On November 23,1925, after two days of agony, MK Gandhi decided to go on a fast for seven days. There was a “moral lapse” among the young boys and some girls at the Satyagraha Ashram at Sabarmati. This fast was to commence on November 24 and last up to November 30. This decision was taken neither in haste nor without the awareness of its consequences, both on his body and on the boys and girls and whose moral lapse had prompted this fast. The Phoenix Settlement in South Africa had “ashramic character”, especially after the advent of Satyagraha in 1906. The community at Sabarmati was ashramic, in the full sense. That is, each member was aware of the ashram observances and the ideal conduct that they were expected to strive towards, if not attain in every instance.
What was it about this community that its moral lapse prompted Gandhi on several occasions to undertake purificatory penance? In his account of an earlier lapse at Phoenix Settlement, Gandhi confessed that he was wounded. “News of an apparent failure in the great Satyagraha struggle never shocked me, but this incident came upon me like a thunderbolt. I was wounded.”
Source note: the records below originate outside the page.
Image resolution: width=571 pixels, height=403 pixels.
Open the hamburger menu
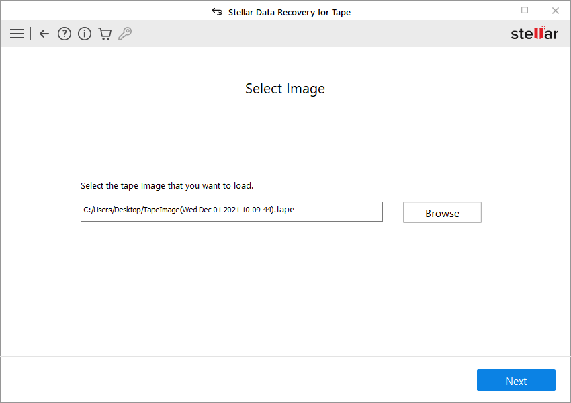click(x=17, y=34)
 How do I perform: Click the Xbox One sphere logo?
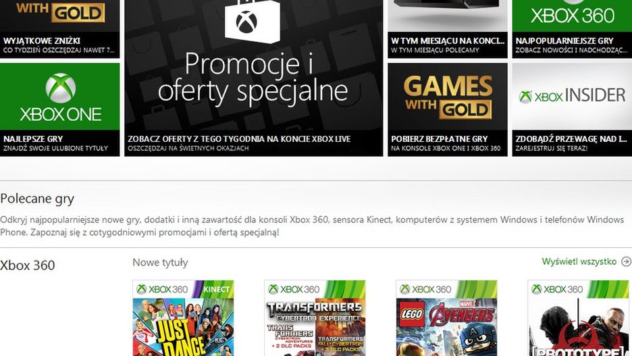point(61,88)
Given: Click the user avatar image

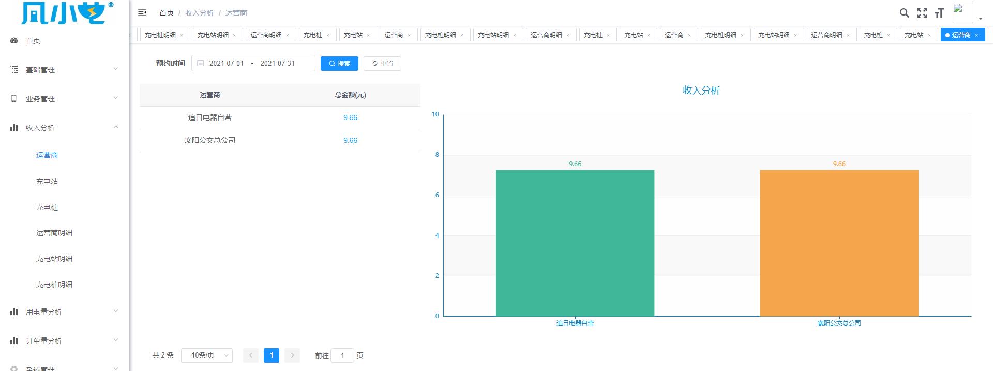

For Gandhi, untruth in the ashram was a symptom of a deep failing, a failing that could only be attributed to himself. It was a sign that the light with which he aspired to lead his life still eluded him. What he was required to do was reach deep within and seek to dispel the darkness. This he hoped and believed would purify himself and those around him. Before establishing the Satyagraha Ashram, first at Kocharab and later at Sabarmati, Gandhi had established two ashramlike communities in South Africa. Ashram-like, as he steadfastly refused to describe them as ashrams. One was merely a settlement the Phoenix Settlement — and the other a farm — the Tolstoy Farm. Phoenix was established in 1904 under the “Magic spell” of John Ruskin’s Unto This Last but acquired an ashram-like character only after 1906. It was in 1906 that Gandhi took the vow of brahmacharya, initially in the limited sense of chastity and celibacy. Gandhi says, “From this time onward I looked upon Phoenix deliberately as a religious institution.” Observance of a vrata, often inadequately translated as vow, is a defining characteristic of the ashram. It is only through the observances that a community becomes a congregation of co-religionists and a settlement becomes a place for experiments with truth.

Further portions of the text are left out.